C’est le grand orfèvre de l’exer­cice de style au cinéma, grand fana­tique des doubles et des mises en abîme. En s’amu­sant de l’es­thé­tique la plus kitsch des années 80, Brian De Palma a inventé à lui tout seul le cinéma du XXIe siècle : Mission impos­sible (1996) avec Tom Cruise était le premier thril­ler holly­woo­dien composé autour des écrans multiples, bien avant le télé­phone portable et le très sous-estimé Redac­ted en 2007 mettait en scène des scènes de guerre de propa­gande ou des fake news à partir de vidéos tirées du web.

Scar­face de Brian De Palma avec Al Pacino.

Tous les sujets brûlants sont dans son œuvre. Avec le remake de Scar­face avec Al Pacino dans les années 80, il signait un film culte, dyna­mi­tant le film holly­woo­dien de l’in­té­rieur : ultra-violence, sang, sexe, tyran­nie fami­liale, tabou brisé de l’in­ceste, la gran­di­lo­quence est partout, avec en prime les nappes synthé­tiques de Gior­gio Moro­der sur le regard d’Al Pacino annonçant ses crises de nerfs…

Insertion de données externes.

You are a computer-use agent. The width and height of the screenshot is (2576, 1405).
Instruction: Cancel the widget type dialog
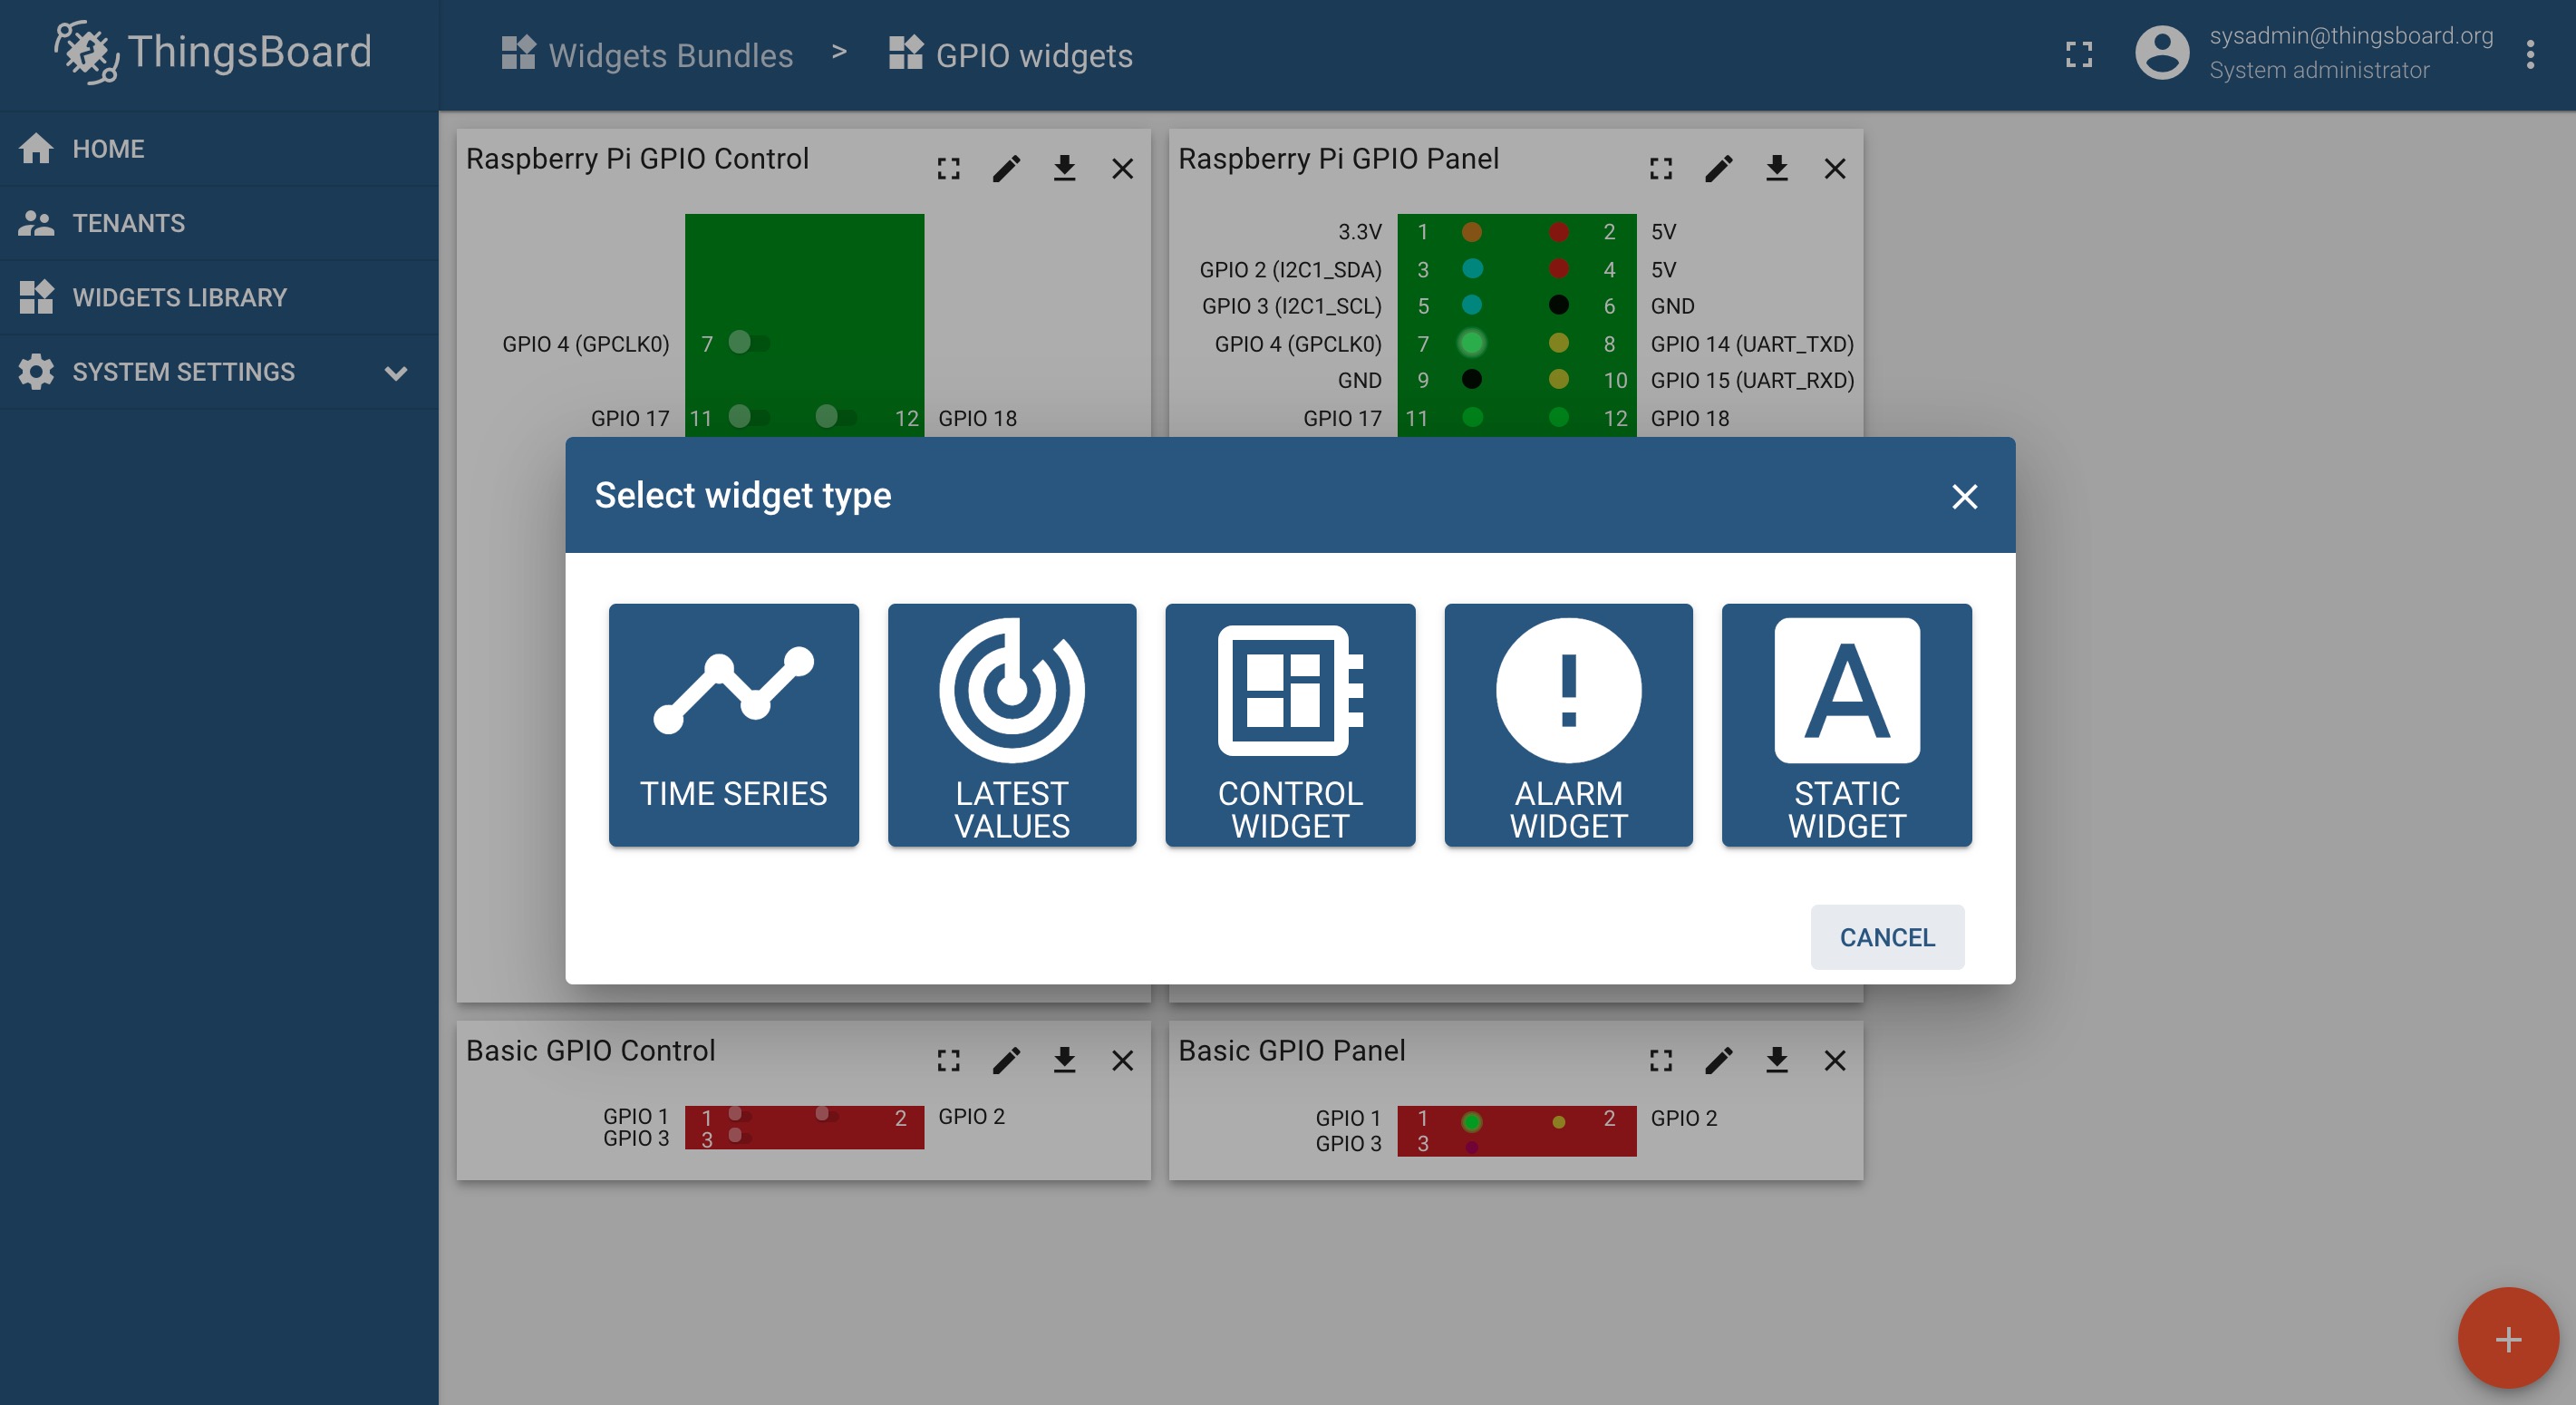[1886, 937]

Blow Out, le plus beau film du monde ?

La circu­la­tion de l”argent et de la drogue inspi­re­ront le Casino de Scor­sese, alors que le goût pour le kitsch et les scènes de comé­die à l’in­té­rieur d’un film de gang­sters annonçaient déjà Taran­tino. De Palma est le grand pion­nier du cinéma d’aujourd’­hui. C’est aussi le grand héri­tier d’Hit­ch­cock avec ce qui reste peut-être son plus beau chef-d’oeuvre : Blow Out. John Travolta au faîte de sa beauté y campe un ingé­nieur du son de film d’hor­reur en plein fiasco sexuel. Comme toujours, Brian De Palma fait illu­sion, mani­pule le faux et le vrai mais surtout la puis­sance du fantasme, jusqu’à un feu d’ar­ti­fice inou­bliable pour l’amour de Nancy Allen, détour­nant le thril­ler para­noïaque vers un mélo gran­diose.

Redac­ted, un des films les plus sous-esti­més de Brian De Palma.

Brian De Palma, noir, c’est noir

Eton­nam­ment, après le succès des Incor­rup­tibles, ses seuls « échecs » vien­dront du film noir avec Snake Eyes et surtout Le Dahlia noir, adapté de James Ellroy, qu’on peut large­ment rééva­luer aujourd’­hui. Mais en plus de la grande rétros­pec­tive que lui consacre l’Ins­ti­tut Lumière, De Palma vient à Lyon pour un polar à deux mains, Les Serpents sont-ils néces­saires ?, chez Rivages, écrit avec sa femme, Susan Lehman. Le titre, piquant, est tiré d’un de ses films préfé­rés de Pres­ton Sturges, The Lady Eve. Même en litté­ra­ture, il ne peut se passer ni des femmes, ni de cinéma.

Rétros­pec­tive Brian De Palma à l’Ins­ti­tut Lumière, Lyon 8e, jusqu’au 23 avril.

Rencontre avec Brian De Palma suivie de la projec­tion de Phan­tom of para­dise, vendredi 29 mars à l’Ins­ti­tut Lumière dans le cadre de Quais du polar.

Soirée spéciale Brian De Palma Blow out + Body Double animée par Samuel Blumen­feld. Mercredi 27 mars à partir de 19h à l’Ins­ti­tut Lumière.